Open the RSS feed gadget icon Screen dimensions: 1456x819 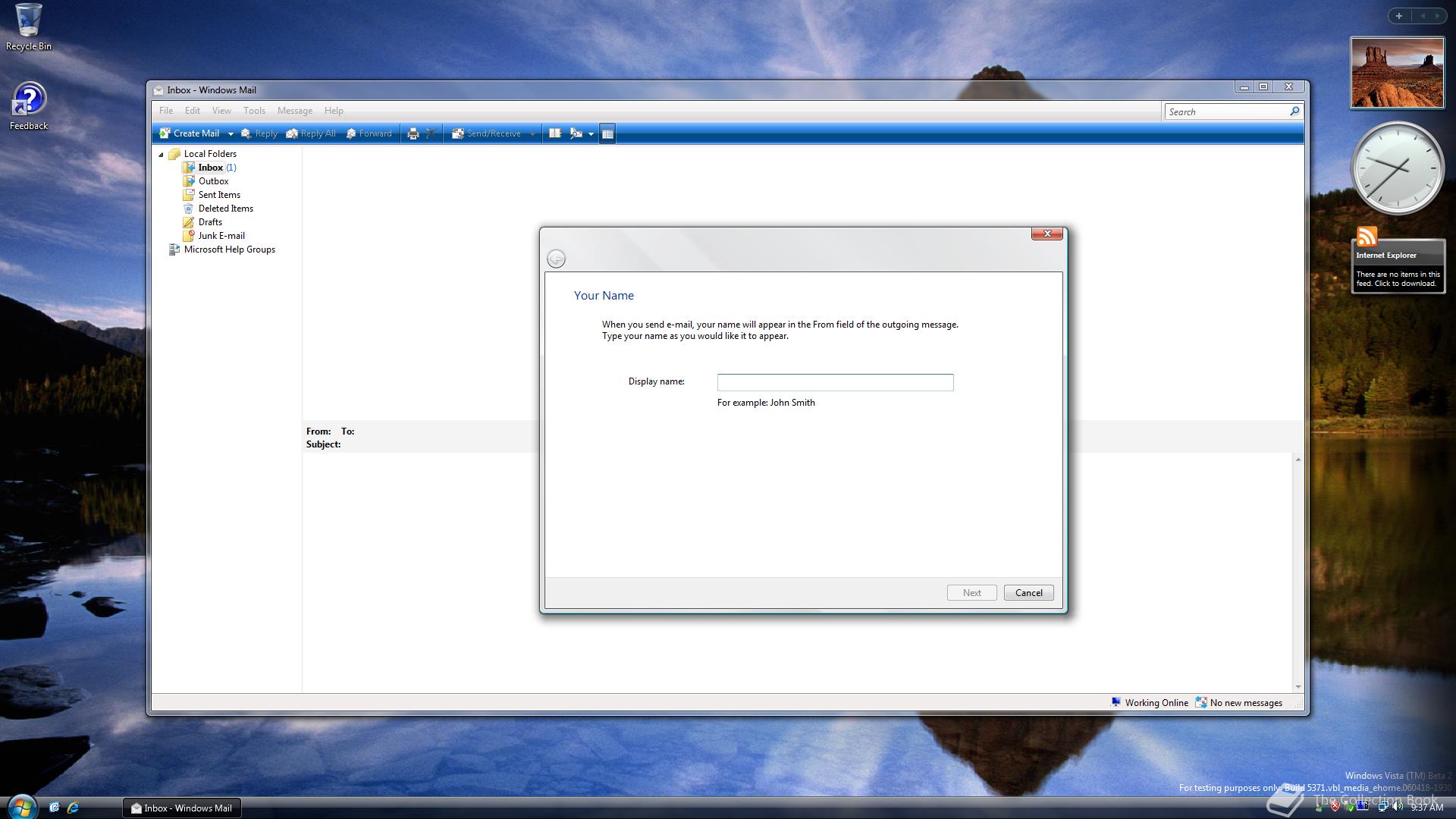(x=1367, y=237)
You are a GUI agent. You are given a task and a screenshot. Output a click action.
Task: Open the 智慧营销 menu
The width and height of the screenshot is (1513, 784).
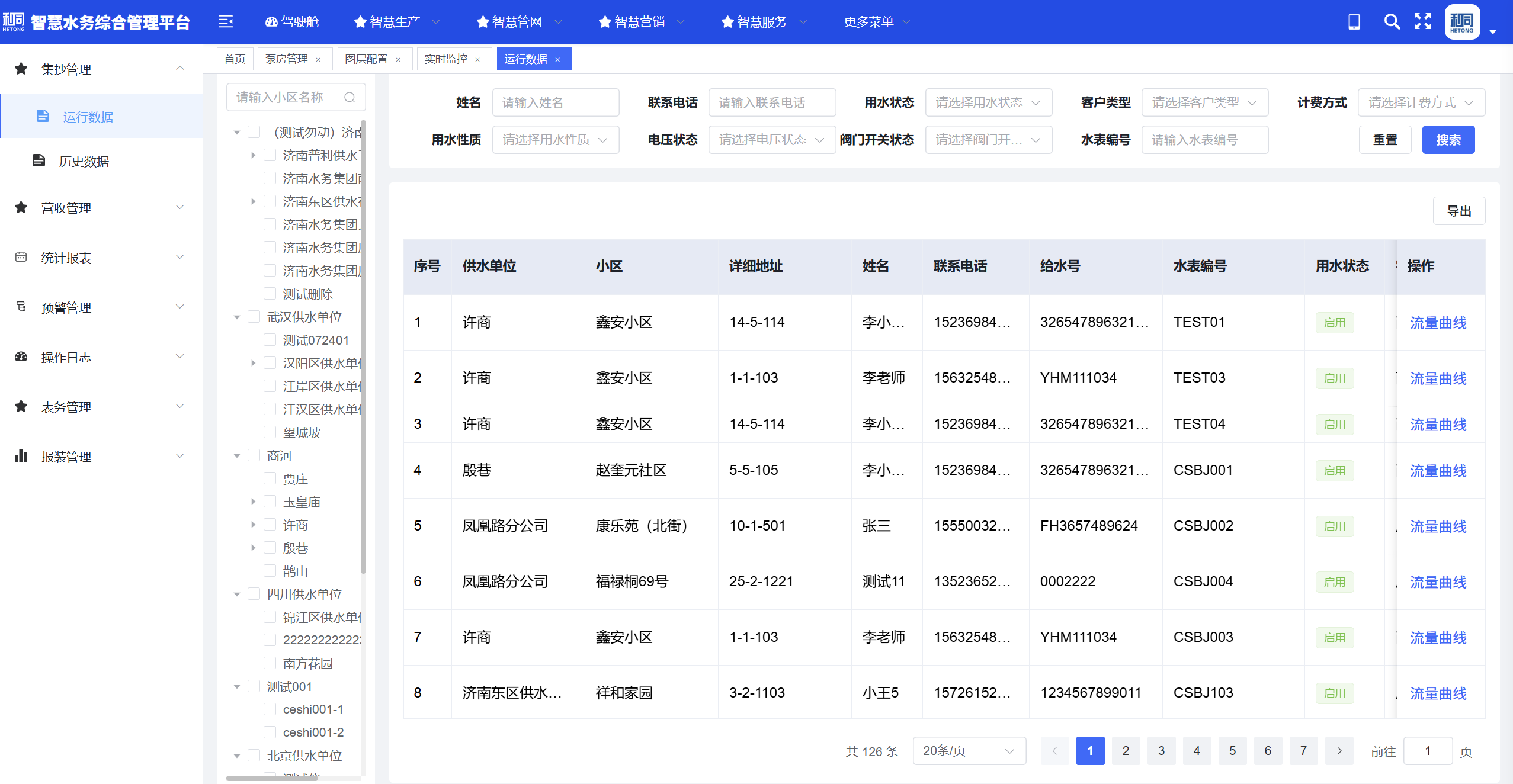pyautogui.click(x=639, y=21)
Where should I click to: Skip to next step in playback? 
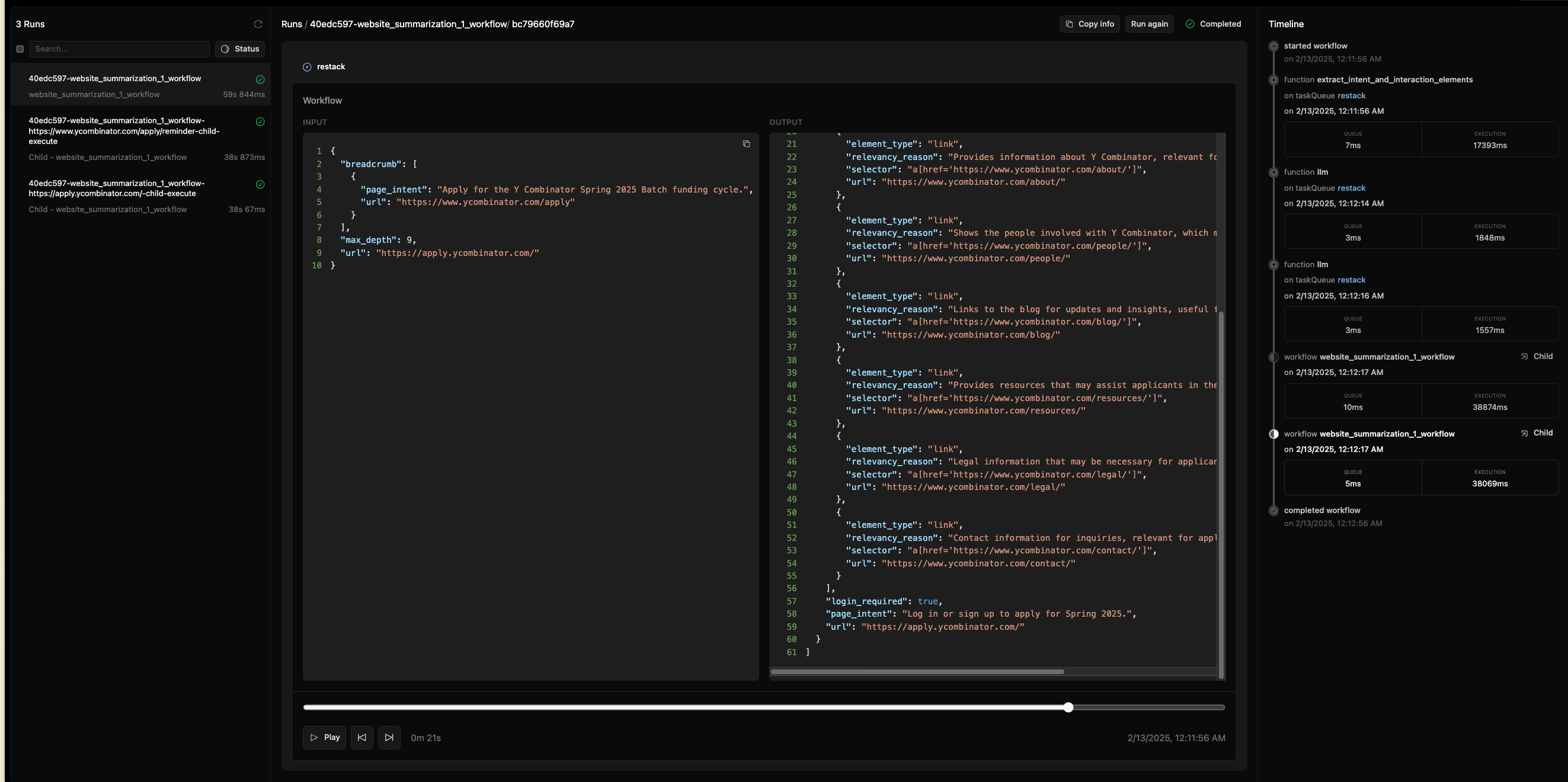click(389, 738)
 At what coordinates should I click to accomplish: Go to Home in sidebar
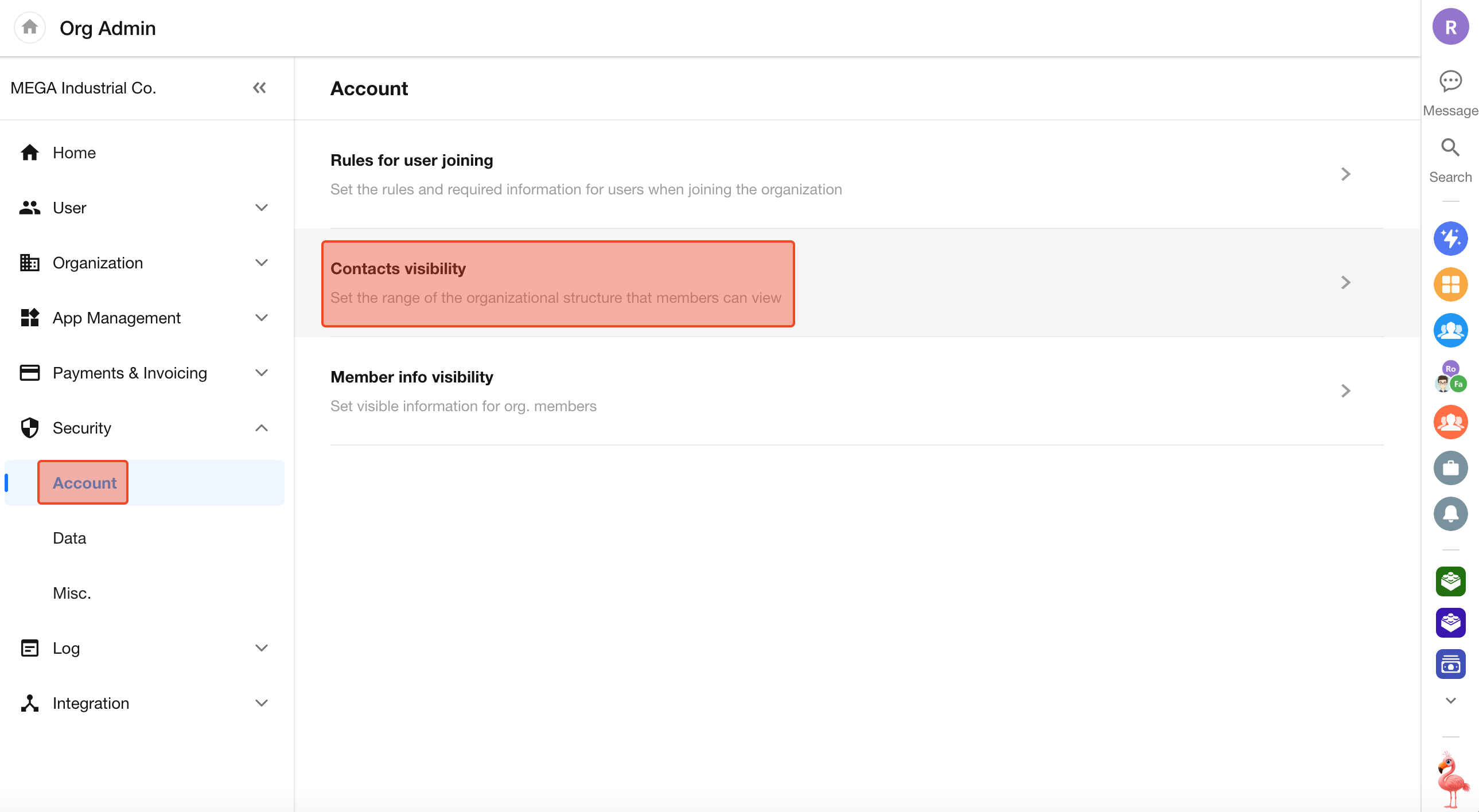[x=74, y=153]
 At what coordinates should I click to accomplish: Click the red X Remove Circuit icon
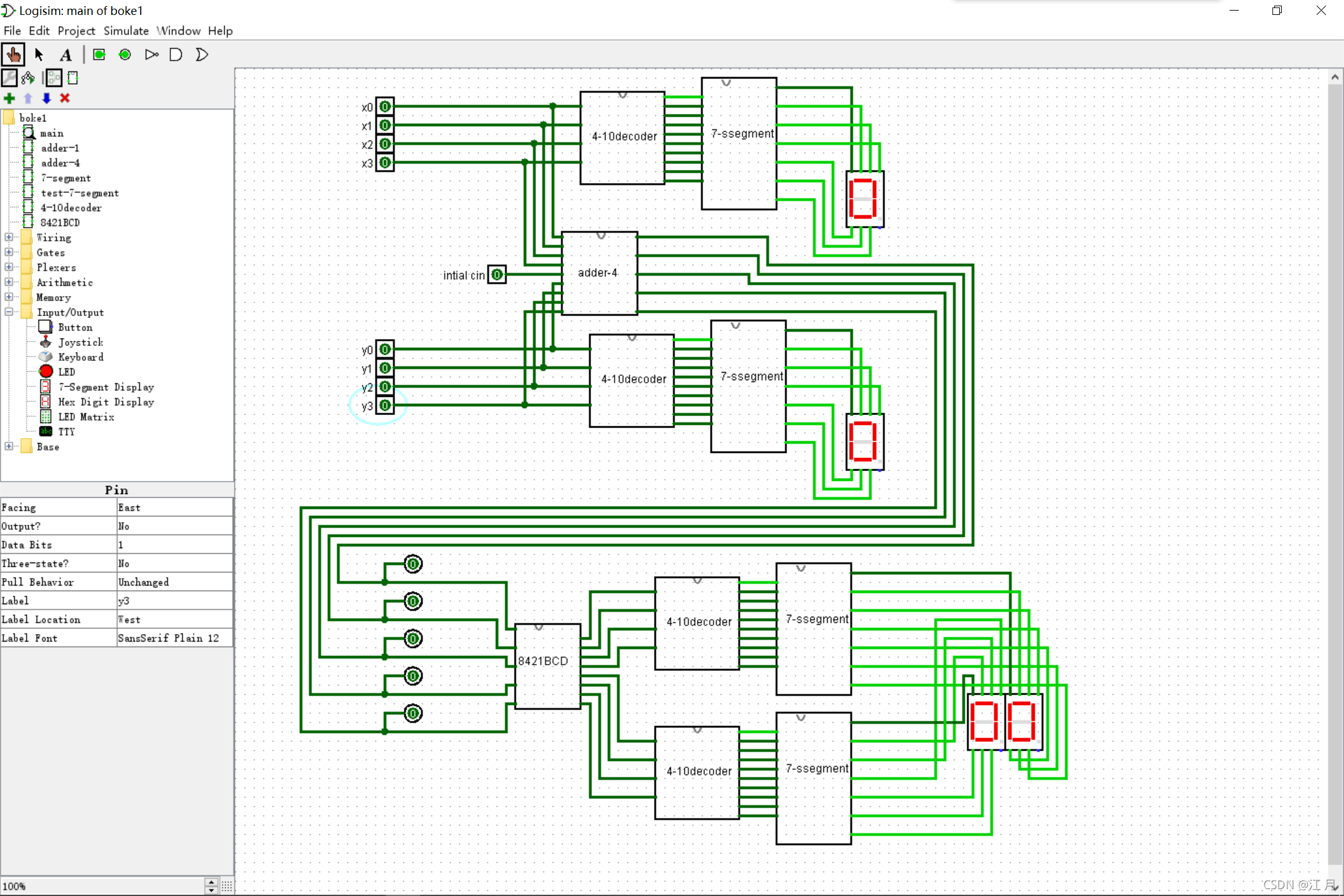coord(65,98)
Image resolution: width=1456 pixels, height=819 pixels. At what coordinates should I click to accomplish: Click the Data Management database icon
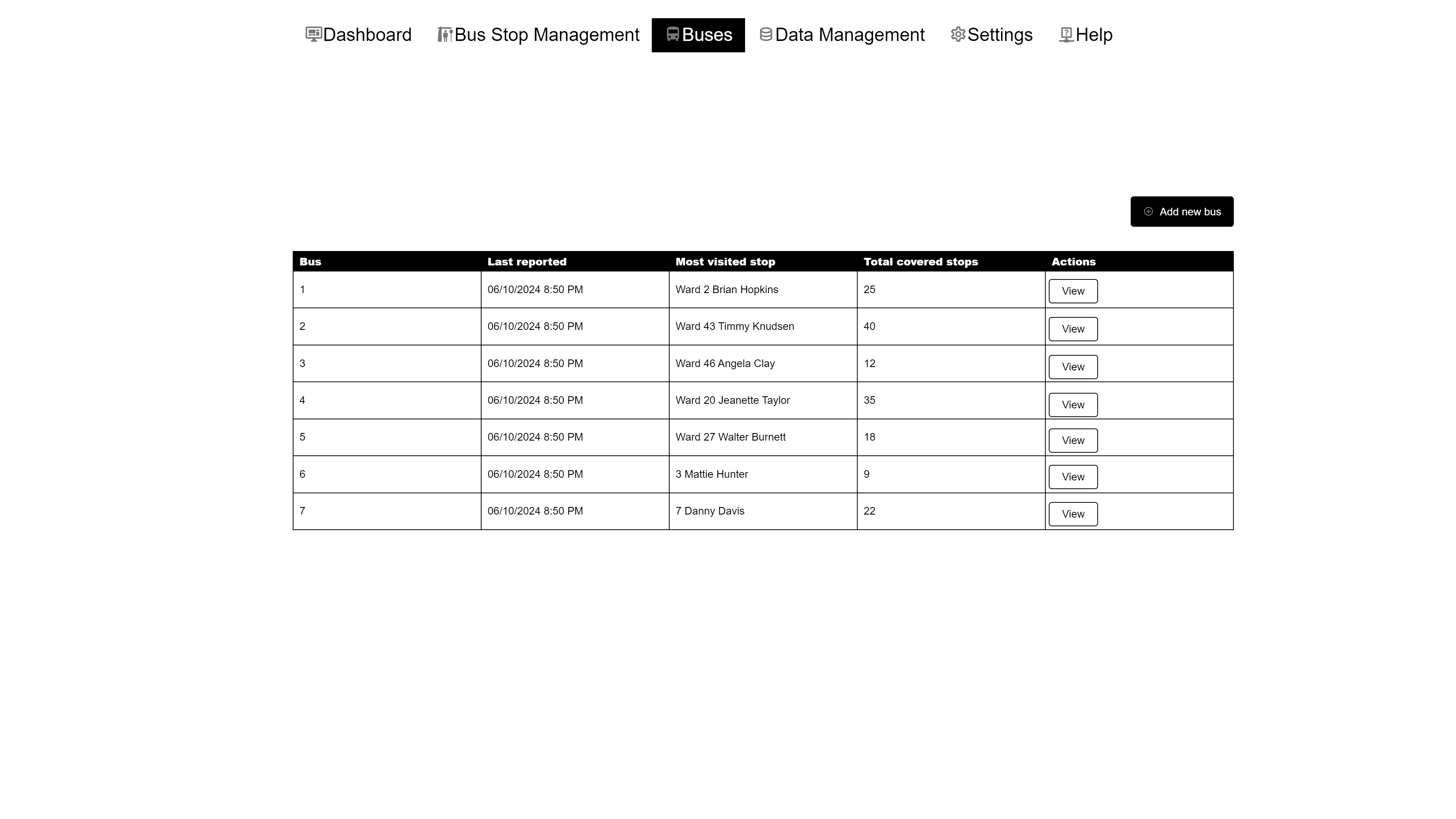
________________________
## Exercise objective
Copy exactly, please, every line from the one holding "At what coordinates should I click to accomplish: Go" through the last line of the data, both ends included, and no pictures.

## Answer to the exercise
 At what coordinates should I click to accomplish: Go to Home in sidebar
[x=74, y=153]
 At what coordinates should I click to accomplish: Click the red X Remove Circuit icon
coord(65,98)
Image resolution: width=1456 pixels, height=819 pixels. At what coordinates should I click to accomplish: Click the Data Management database icon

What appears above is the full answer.